I love Agatha Christie books – they’re the perfect comfort read. Accessible and light, but with just enough twists to keep you guessing. I usually much prefer Poirot to Miss Marple, as he’s just somehow cooler, the latter is just occasionally worth keeping an eye on.
A man is shot at in a juvenile reform home – but someone else dies…
Miss Marple senses danger when she visits a friend living in a Victorian mansion which doubles as a rehabilitiation centre for delinquents. Her fears are confirmed when a youth fires a revolver at the administrator, Lewis Serrocold. Neither is injured. But a mysterious visitor, Mr Gilbrandsen, is less fortunate – shot dead simultaneously in another part of the building. Pure coincidence? Miss Marple thinks not, and vows to discover the real reason for Mr Gilbrandsen’s visit.
All the plot summaries for all the Agatha Christie’s books sound the same, which isn’t really appropriate. I mean, fair enough, they often have similar components and the tense atmosphere is generally present but each book is very unique. The setting is different and the ingenious denouement has never been replicated in a different book that I know of. I’ve said it before, but once again- even if you’ve read one of her books and didn’t like it, try another. They’re just so different to each other.
Anyway. Usually I dislike Miss Marple for just ambling around asking everybody personal questions which, for some reason, they answer. I don’t understand this. We live in England. People don’t spill out their innermost feelings to people they haven’t known for 25 years, much less to an interfering old lady who sits next to them on a bench. Well, they do to Miss Marple and then she does nothing but nod along while an Inspector later solves the crime, going “Ah yes, yes, I knew that.” Argh.
I bring this up because actually this book isn’t like that, for a change. Miss Marple doesn’t have a whole lot to do with solving the crime (not that she ever does) but at least she doesn’t get in the way either. I do respect that she never does what every other fictional amateur detective does and decides not to inform the police for some unfathomable reason. Instead she’s all “Oh hello, Mr Policeman. This is what I know…” I wish they’d all take a lesson from her!
Thinking about it, there’s no reason They Do It With Mirrors actually needs Miss Marple – the entire plot could continue without more or less. Huh. That’s interesting. There are actually scenes where she’s not present, which doesn’t make sense. Usually these books follow the detective but instead we see scenes where the detective is interviewing the other witnesses.
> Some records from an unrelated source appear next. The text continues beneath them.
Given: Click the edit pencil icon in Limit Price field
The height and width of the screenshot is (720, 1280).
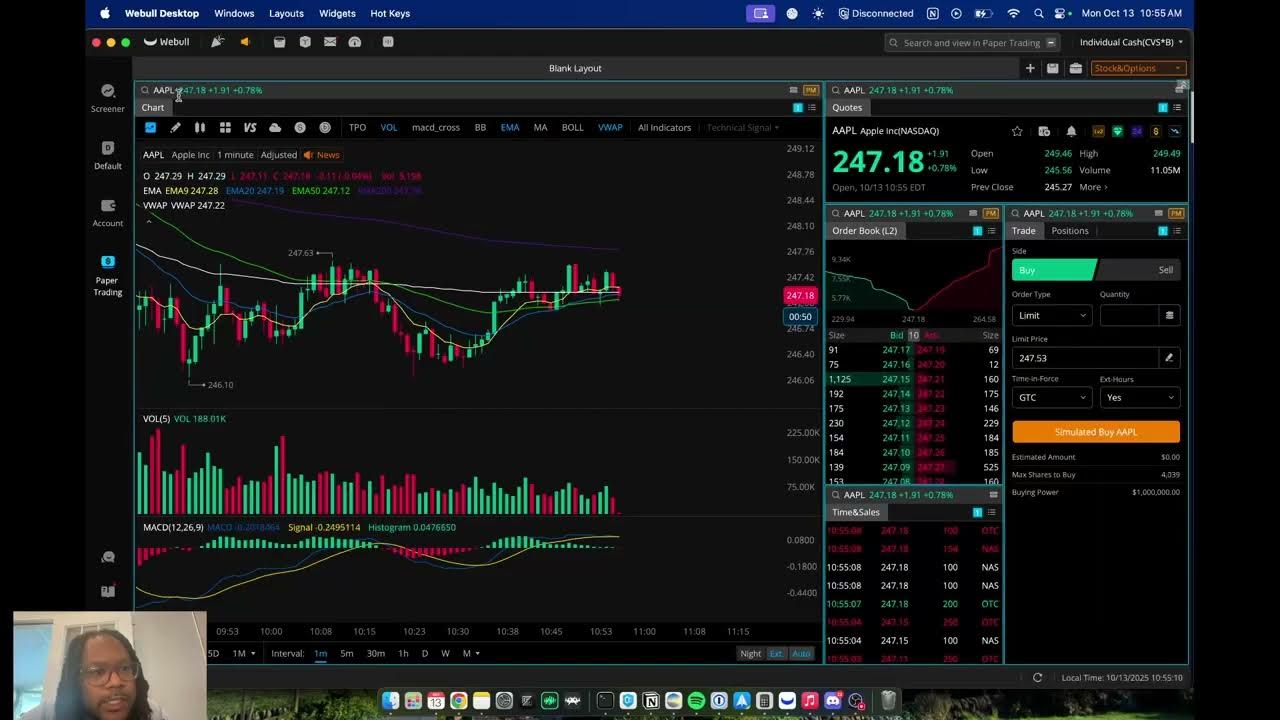Looking at the screenshot, I should pyautogui.click(x=1168, y=357).
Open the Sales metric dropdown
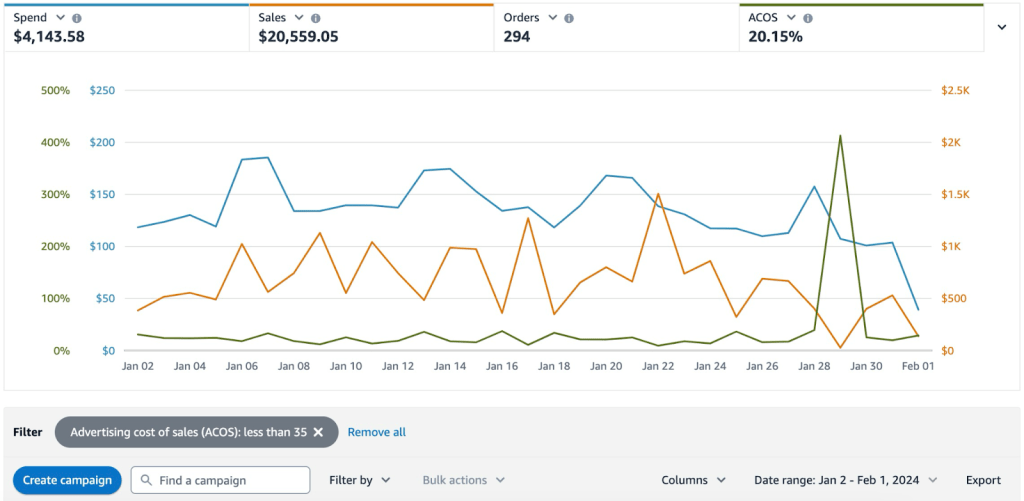 click(x=299, y=18)
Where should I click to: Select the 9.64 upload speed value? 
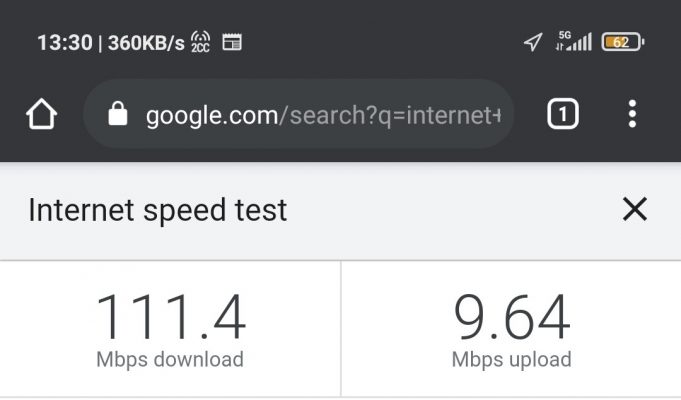click(512, 316)
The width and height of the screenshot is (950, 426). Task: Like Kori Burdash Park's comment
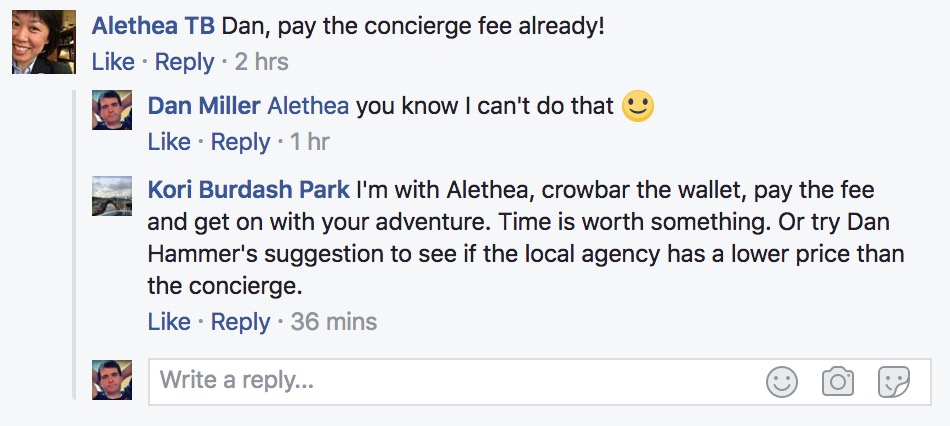[168, 322]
It works just fine but it makes me wonder if this was always intended to be a Miss Marple book.
For me, the most important thing about the book was… I GUESSED THE ENDING. This isn’t particularly a thing in itself, other than that this never happens. I can’t remember the endings of the books I have read and I’m notoriously terrible at predicting even low-budget romantic comedies, so for this to happen pretty much thrilled me. That’s not to say that the ending was predictable or week – it wasn’t. It’s still just as clever as the all the other novels, but clearly this one was on my wavelength!
To conclude, They Do It With Mirrors was full of pleasant surprises – firstly that I guessed the ending but also because Miss Marple was a much more likeable character than she is normally. If you’re looking for a place to start but haven’t taken to Hercule Poirot, this would be a good place to start.